* Data
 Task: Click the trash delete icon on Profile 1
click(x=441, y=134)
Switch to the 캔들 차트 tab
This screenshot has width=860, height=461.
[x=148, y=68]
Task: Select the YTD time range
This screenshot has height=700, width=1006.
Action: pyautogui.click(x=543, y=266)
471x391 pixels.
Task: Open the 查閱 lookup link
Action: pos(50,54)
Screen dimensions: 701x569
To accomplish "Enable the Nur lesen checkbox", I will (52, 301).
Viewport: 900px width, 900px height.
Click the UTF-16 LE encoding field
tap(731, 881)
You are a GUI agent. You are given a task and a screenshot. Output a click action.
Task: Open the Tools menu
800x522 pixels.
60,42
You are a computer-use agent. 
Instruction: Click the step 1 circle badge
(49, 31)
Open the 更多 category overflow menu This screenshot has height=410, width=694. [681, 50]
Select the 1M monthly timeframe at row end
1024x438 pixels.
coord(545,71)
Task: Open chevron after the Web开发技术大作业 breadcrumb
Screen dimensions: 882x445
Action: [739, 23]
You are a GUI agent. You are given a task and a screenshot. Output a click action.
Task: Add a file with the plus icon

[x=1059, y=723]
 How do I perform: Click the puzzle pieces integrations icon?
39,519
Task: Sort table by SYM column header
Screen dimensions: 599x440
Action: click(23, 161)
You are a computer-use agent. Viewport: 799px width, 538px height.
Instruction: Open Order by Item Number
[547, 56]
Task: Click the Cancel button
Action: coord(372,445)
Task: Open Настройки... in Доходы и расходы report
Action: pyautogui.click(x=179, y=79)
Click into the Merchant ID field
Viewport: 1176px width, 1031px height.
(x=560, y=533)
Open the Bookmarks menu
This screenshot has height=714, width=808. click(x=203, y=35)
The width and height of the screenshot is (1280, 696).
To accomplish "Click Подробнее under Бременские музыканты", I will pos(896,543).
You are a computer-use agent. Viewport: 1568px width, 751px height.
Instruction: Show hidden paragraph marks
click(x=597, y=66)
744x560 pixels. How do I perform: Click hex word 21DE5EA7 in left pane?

* Work request
Restate the tail of the listing word for word, beginning at the line containing "800x522 pixels.".

* Solution below
800x522 pixels.
60,42
You are a computer-use agent. 
Instruction: Click the step 1 circle badge
(49, 31)
Open the 更多 category overflow menu This screenshot has height=410, width=694. [681, 50]
Select the 1M monthly timeframe at row end
1024x438 pixels.
coord(545,71)
Task: Open chevron after the Web开发技术大作业 breadcrumb
Screen dimensions: 882x445
Action: [739, 23]
You are a GUI agent. You are given a task and a screenshot. Output a click action.
Task: Add a file with the plus icon

[x=1059, y=723]
 How do I perform: Click the puzzle pieces integrations icon?
39,519
Task: Sort table by SYM column header
Screen dimensions: 599x440
Action: click(23, 161)
You are a computer-use agent. Viewport: 799px width, 538px height.
Instruction: Open Order by Item Number
[547, 56]
Task: Click the Cancel button
Action: coord(372,445)
Task: Open Настройки... in Доходы и расходы report
Action: pyautogui.click(x=179, y=79)
Click into the Merchant ID field
Viewport: 1176px width, 1031px height.
(x=560, y=533)
Open the Bookmarks menu
This screenshot has height=714, width=808. click(x=203, y=35)
The width and height of the screenshot is (1280, 696).
To accomplish "Click Подробнее under Бременские музыканты", I will pos(896,543).
You are a computer-use agent. Viewport: 1568px width, 751px height.
Instruction: Show hidden paragraph marks
click(x=597, y=66)
744x560 pixels. How do I perform: Click hex word 21DE5EA7 in left pane?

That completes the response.